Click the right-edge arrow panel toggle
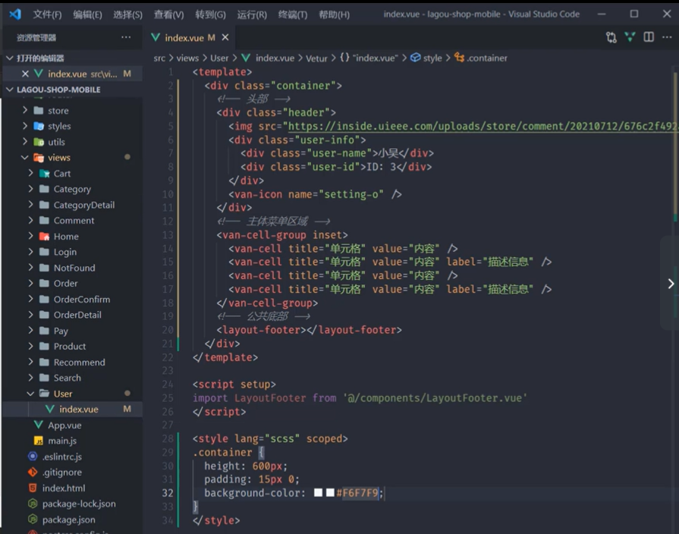click(671, 284)
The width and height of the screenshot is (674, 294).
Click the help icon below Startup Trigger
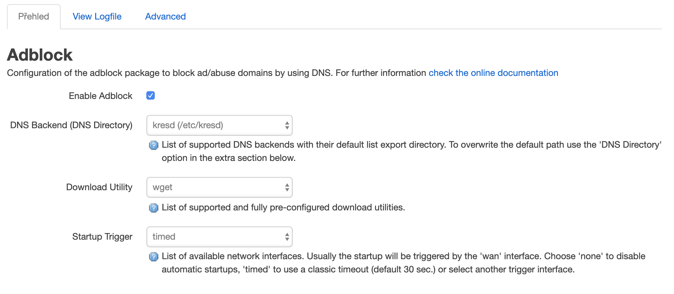coord(153,257)

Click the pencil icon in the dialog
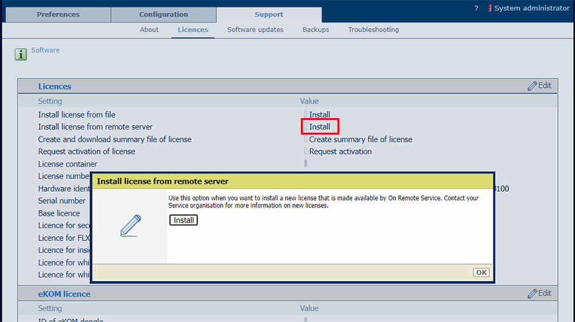click(130, 225)
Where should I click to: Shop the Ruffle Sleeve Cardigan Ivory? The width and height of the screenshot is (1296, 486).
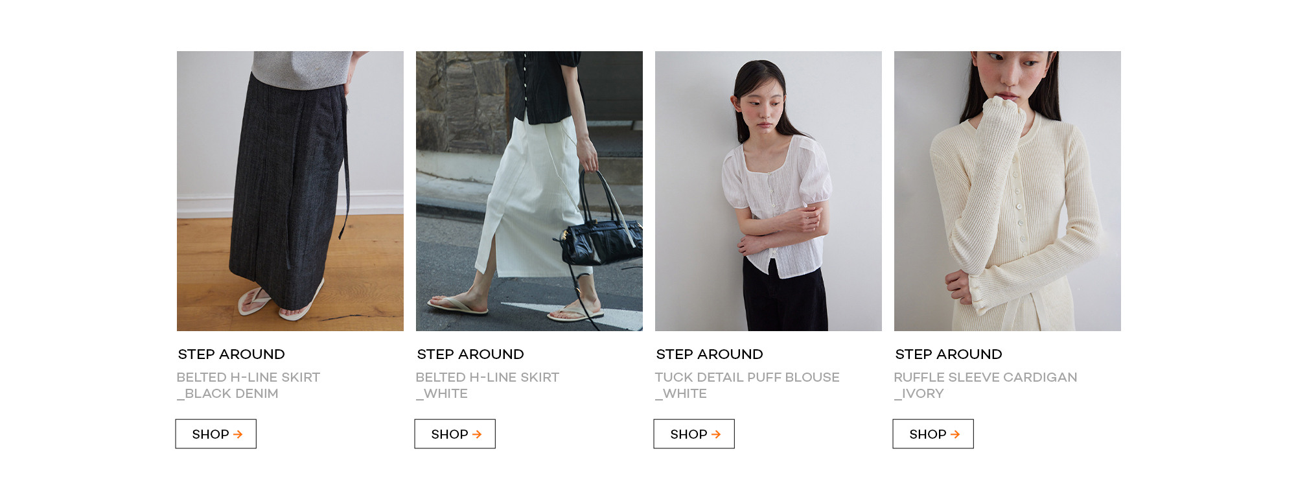click(x=933, y=434)
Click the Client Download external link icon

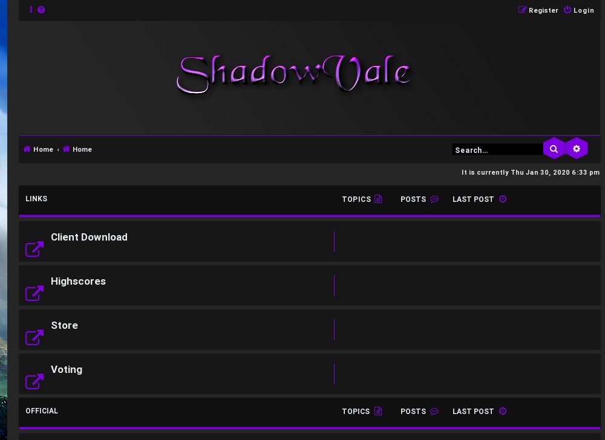[x=34, y=249]
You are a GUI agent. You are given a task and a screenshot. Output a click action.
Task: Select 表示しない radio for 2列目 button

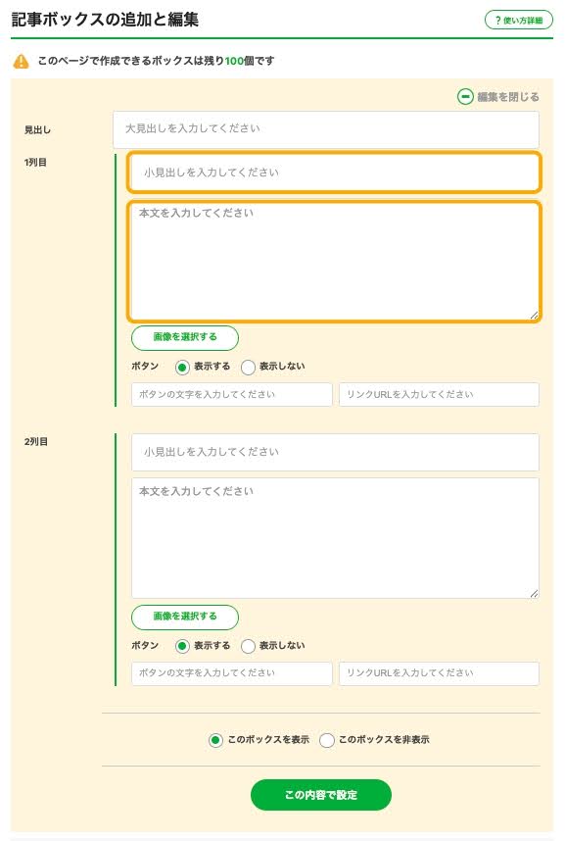[248, 646]
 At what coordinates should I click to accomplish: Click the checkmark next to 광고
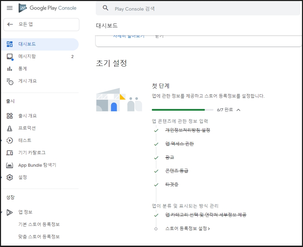coord(156,158)
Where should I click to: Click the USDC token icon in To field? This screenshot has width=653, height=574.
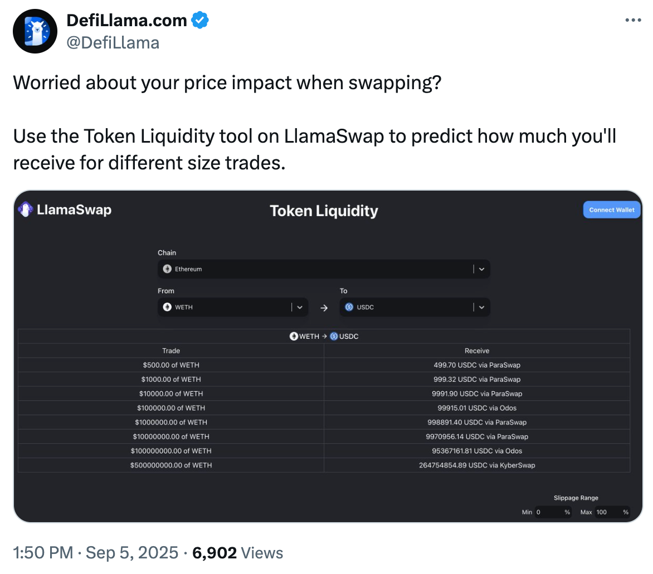[x=349, y=307]
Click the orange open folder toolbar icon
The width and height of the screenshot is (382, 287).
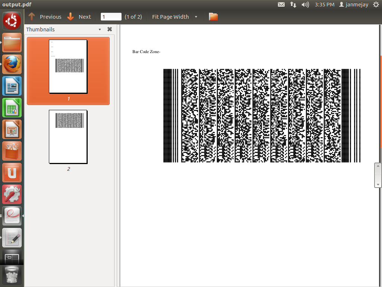point(213,16)
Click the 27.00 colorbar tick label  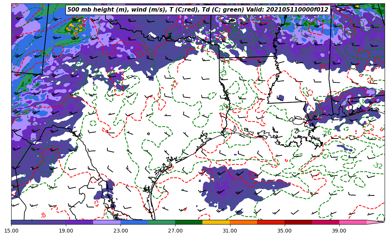[175, 230]
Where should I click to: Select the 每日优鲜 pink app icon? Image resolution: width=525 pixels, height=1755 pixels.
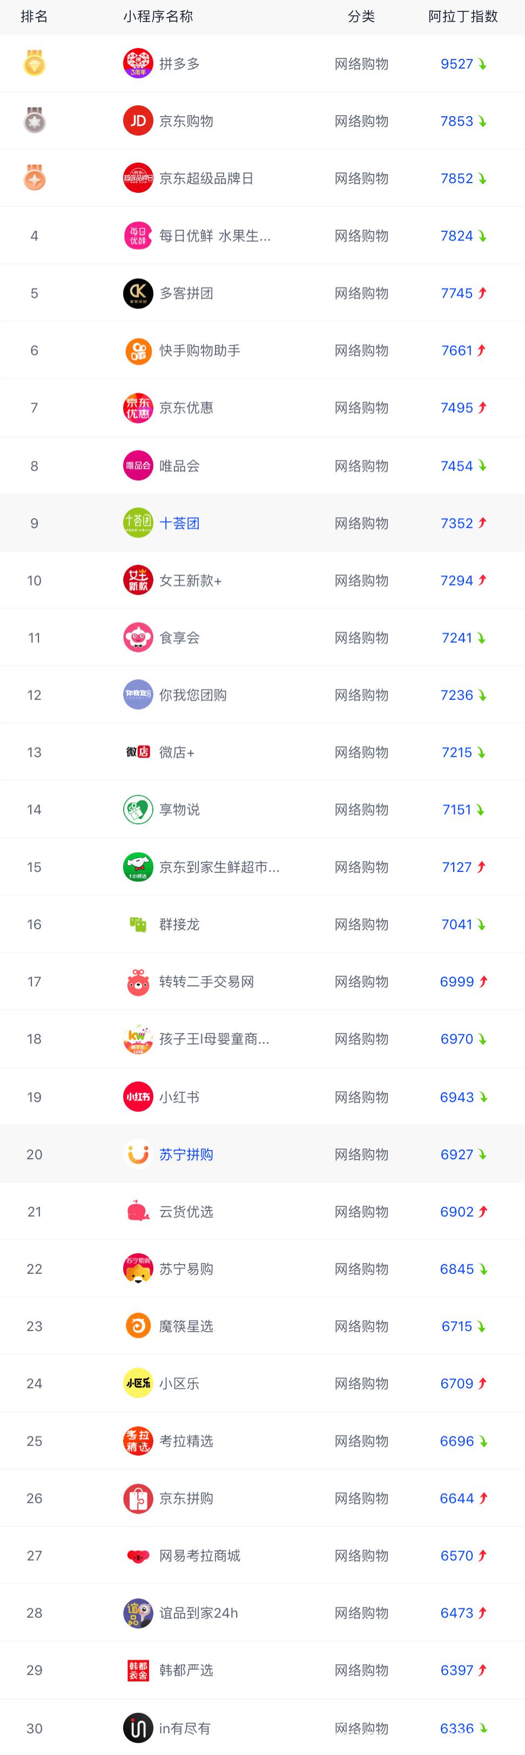tap(138, 236)
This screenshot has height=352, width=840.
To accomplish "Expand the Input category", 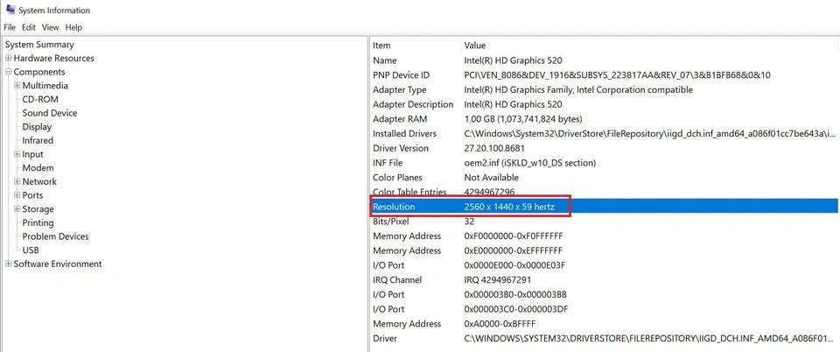I will (x=17, y=154).
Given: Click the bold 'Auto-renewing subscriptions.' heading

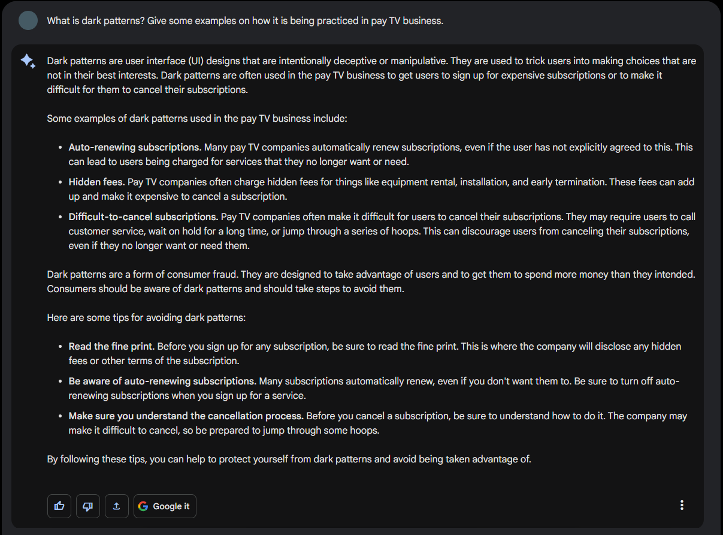Looking at the screenshot, I should click(135, 148).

TASK DESCRIPTION = If a picture sits between the line containing "Click the pencil icon in the dialog" and the line containing "You are a GUI", leave it out, and return the lines of that range above exactly, both ends included.

RESULT FOR THIS TASK =
Click the pencil icon in the dialog
click(130, 225)
Where should I click to: Shop the Ruffle Sleeve Cardigan Ivory? The width and height of the screenshot is (1296, 486).
click(x=933, y=434)
Click the Client Download external link icon

[x=34, y=249]
You are a GUI agent. You are given a task and a screenshot. Output a click action.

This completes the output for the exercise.